The revolving facility is repayable in five years and the term loans
are repayable over the five-year term from the date of first funding,
which is expected to occur in May 2014 in connection with the closing
of the Company's previously announced acquisition of the Wright
Insurance Group.
R. Andrew Watts, Executive Vice President and Chief Financial
Officer, noted, "We are very pleased to have secured this new credit
facility, and we believe that its commercial and financial terms will
help position us well for funding our acquisitions and future growth.
We believe the significant level of interest to participate in the
facility demonstrates the support we have from our banking partners
and our strong financial position."
The facility is funded by a syndicate of financial institutions led
by JPMorgan Chase Bank, N.A., as administrative agent and bookrunner.
The other bookrunners on the facility are Bank of America, N.A.,
Royal Bank of Canada and SunTrust Bank.

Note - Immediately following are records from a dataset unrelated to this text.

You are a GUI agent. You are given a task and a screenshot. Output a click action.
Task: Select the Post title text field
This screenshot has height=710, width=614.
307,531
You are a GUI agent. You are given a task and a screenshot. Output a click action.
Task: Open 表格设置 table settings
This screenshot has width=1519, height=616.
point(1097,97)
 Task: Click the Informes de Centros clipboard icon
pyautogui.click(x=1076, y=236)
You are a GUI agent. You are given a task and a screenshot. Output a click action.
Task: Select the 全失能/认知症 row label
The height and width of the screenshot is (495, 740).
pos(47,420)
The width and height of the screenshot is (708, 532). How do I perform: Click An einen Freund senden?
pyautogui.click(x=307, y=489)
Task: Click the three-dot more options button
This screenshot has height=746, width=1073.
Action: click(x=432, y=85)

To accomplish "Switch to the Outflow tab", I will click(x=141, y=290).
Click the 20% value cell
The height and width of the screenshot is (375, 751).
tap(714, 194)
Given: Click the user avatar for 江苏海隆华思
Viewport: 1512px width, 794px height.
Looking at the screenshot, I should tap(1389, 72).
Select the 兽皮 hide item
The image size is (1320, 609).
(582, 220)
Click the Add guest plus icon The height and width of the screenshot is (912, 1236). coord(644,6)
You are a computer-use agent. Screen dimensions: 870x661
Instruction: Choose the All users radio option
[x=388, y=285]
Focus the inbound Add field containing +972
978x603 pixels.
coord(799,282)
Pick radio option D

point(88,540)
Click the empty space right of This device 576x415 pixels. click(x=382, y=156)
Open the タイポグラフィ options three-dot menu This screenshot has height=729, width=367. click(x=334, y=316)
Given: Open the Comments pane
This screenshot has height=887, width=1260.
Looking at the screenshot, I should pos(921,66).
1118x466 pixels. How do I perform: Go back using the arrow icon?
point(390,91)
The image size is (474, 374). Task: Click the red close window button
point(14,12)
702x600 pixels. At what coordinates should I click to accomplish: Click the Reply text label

U.S. Bank is serving as a
lead arranger on the facility. The Company was advised by Evercore
Partners.
Funds will be drawn to finance the Wright Insurance Group
acquisition, refinance certain existing indebtedness of the Company
and for general corporate purposes, including the financing of future
acquisitions. This facility also includes various covenants,
limitations and events of default customary for similar facilities
for similarly rated borrowers. Additional information is available in
the Company's Current Report on Form 8-K, which will be filed with
the SEC within four business days of the date of this release.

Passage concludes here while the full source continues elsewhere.